(For a time, I was a contributing writer for a website that focused on blockchain technology and cryptocurrencies. As that website draws to a close, allow me to share one of the pieces which I wrote for the site, my crypto swan song if you will. This is an abridged version due to space limitation.)
Blockchain security expert CipherTrace just released its cryptocurrency anti-money laundering report for the first quarter of 2019 and things do not exactly look rosy. Illegal activities involving cryptocurrencies have increased exponentially as criminals and rogue regimes become even more sophisticated with their schemes. As these threats continue to plague the crypto community, authorities are scrambling to beef up regulations as viable preventive and punitive measures.
Theft, scams, fraud
Most of the cryptocurrency losses are attributed to iniquitous schemes. According to the report, an estimated US$1 billion were lost to left, scams, and fraud in the first quarter of 2019 alone. CipherTrace says that cybercriminals continue to develop “ingenious new techniques to drain millions more from user accounts and wallets.” All they have to do is to look for countries with lax rules on cryptocurrencies so it would be easy to infiltrate exchanges and infrastructures given their vulnerability.

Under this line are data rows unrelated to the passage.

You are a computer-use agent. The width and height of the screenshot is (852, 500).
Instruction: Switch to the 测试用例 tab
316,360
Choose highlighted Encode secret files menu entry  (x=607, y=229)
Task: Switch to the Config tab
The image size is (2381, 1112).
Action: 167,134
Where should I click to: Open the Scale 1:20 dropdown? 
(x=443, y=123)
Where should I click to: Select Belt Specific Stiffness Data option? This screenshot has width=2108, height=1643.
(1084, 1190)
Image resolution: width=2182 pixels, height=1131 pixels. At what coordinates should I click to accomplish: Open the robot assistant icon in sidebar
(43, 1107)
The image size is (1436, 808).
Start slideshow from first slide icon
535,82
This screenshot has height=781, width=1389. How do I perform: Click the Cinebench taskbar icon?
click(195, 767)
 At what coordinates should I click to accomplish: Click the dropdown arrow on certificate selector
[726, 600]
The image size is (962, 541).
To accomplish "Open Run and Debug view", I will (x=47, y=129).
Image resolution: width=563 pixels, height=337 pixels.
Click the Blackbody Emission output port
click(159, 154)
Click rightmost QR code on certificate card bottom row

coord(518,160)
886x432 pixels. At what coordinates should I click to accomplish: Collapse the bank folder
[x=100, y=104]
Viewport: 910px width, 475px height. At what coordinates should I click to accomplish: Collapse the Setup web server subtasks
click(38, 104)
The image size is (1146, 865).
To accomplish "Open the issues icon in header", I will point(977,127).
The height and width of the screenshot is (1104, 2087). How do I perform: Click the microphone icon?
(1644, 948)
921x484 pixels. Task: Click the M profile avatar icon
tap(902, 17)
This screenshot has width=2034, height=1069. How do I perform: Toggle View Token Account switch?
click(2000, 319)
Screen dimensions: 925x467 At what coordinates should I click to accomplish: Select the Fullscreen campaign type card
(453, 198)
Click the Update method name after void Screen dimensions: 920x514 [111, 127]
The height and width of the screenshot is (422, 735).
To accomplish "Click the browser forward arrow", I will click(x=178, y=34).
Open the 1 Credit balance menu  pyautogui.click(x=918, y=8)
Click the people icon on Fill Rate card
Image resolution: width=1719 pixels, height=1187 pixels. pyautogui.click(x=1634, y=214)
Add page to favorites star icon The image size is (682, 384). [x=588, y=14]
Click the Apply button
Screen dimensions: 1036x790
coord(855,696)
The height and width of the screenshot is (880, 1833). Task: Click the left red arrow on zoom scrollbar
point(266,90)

Some regimes see cryptocurrencies as the way to get around tough international sanctions. North Korea could well be the posterchild for this. According to a report released by the UN Security Council early March of this year, North Korean hackers breached five cryptocurrency exchanges in Asia between January 2017 and September 2018 which resulted to US$571 million in losses. North Korea continues to deny such attacks.
The Philippines is not immune to the dark side of cryptocurrencies. Channel News Asia recently reported about the proliferation of online streaming of child abuse in Southeast Asia with sexual predators using cryptocurrencies as payment and file sharing done on an autonomous peer-to-peer network.
In response to these illicit activities, more and more countries are expected to pass stricter regulations. CipherTrace’s report put it succinctly when it said that “a tsunami of tough new global anti-money laundering (AML) and counter-terror financing (CTF) regulations will roll over the crypto landscape in the coming year.”
Yes, there are innate advantages of an autonomous network and the use of cryptocurrencies but it cannot be denied that their control-less nature makes them particularly vulnerable to a whole host of criminal activities. Cliche as it may sound, with great power comes great responsibility so if the world wants a crypto-friendly future, it might just necessitate a certain degree of regulations.